The consultant performing the procedure can explain the specifics in more detail, but general principles are highlighted below to introduce what is involved…

General principles

Spinal injections are commonly performed for patients suffering from:

  • Localised back pain (sometimes referred to as ‘lumbago’) or neck pain,
  • Referred pain from the lower back into the legs (‘sciatica’),
  • Referred pain from the neck into the arms (‘brachalgia’),
  • Pain arising from the sacroiliac joints.

A combination of the above may be warranted and several injections can be carried out in the same session.

These are performed as daycase procedures (lasting on average 30- 60 minutes) and you will be able to return home the same day. Patients will usually be asked to lie on their front (prone position) or on their side, depending on the area that is being injected.

The medication injected comprises a mixture of corticosteroid and local anaesthetic.

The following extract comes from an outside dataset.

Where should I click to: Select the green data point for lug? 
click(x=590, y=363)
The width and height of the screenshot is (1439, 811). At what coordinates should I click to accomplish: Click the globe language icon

Fast-acting local anaesthetic will often be injected into the skin and surrounding tissue initially to make the procedure less uncomfortable.

Although not a cure, spinal injections are often carried out as part of the overall management. They can be performed for diagnostic and therapeutic reasons. Image-guidance (usually CT or x-ray) is used to ensure accuracy of needle placement. They are also performed under sterile conditions to minimise the risk of infection.

These injections help to settle the pain and inflammation associated with many spinal conditions, allowing patients to participate in rehabilitation therapy (e.g. physiotherapy/ osteopathy/ chiropractic) afterwards.

Repeat injections can be administered if necessary and after discussion with Dr Seah.

When you see the consultant who performs the injection, it is important to ask any questions you may have and ensure you feel fully informed about the procedure and post-injection instructions before proceeding.

Common types of spinal injections


Epidural injections are used to reduce severe back pain and/or radicular pain (neurological pain referring to the leg or arm).

They have been in use since the 1950s. This is the type of injection that women giving birth often have (to reduce pain below the level of the injection) and can be very effective.

The needle is passed into the dural sac that covers the spinal fluid and nerves. Image-guidance is used to ensure accuracy and safety. Once the intended location has been confirmed, the injection of corticosteroid and local anaesthetic is administered.

This type of injection can be very useful for reducing pain. Caudal/ lumbar/ thoracic / cervical epidurals refer to the anatomical location of these injections.


This is also known as a ‘transforaminal epidural injection’.

This is more of a targeted injection to one or more nerve roots that may be inflamed. This is noted from a bulging disc or bony tissue pressing onto a nerve root, often identified beforehand on an MRI scan.

Nerve root involvement often results in pain being experienced into the arm or leg (from a neck or back problem respectively).

This injection is helpful for two reasons- reducing pain (therapeutic effect) and also confirming the particular nerve root affected (diagnostic effect). (The latter reason is important for the few cases that may require spinal surgery subsequently. It is vital the surgeon is aware which nerve root is likely to be the main pain generator.)


The facet joints are small joints present on both sides of the vertebrae which help to link up the spinal levels. These run throughout the spinal column and are present in the neck (cervical), upper back (thoracic) and lower back (lumbar).

Patients with facet joint pain may complain of pain on lumbar extension or upon waking in the morning. After the age of 30 years, facet joint degeneration can often be seen but for many, it does not cause any issues. For others, it may cause severe debilitating pain from which they struggle to get comfortable.

This injection is also used for both treatment and diagnostic purposes. If most or all of a patient’s back pain is relieved by the injection, it confirms the facet joint/s as the source of the pain.


The sacroiliac (SI) joints lie below the lumbar spine and above the tailbone (coccyx). It connects the sacrum (the bone at the bottom of the spine) to the iliac crest (part of the pelvis).

Patients with sacroiliac joint injuries may present with localised back or buttock pain or referred pain going down the leg. These may have arisen from trauma or biomechanical causes. Patients may struggle to get comfortable sitting down for any prolonged periods.

Diagnosis will be made by a combination of patient history, clinical examination and imaging (often MRI and/ or x-rays). Sacroiliac joint injections are carried out for diagnostic and therapeutic reasons.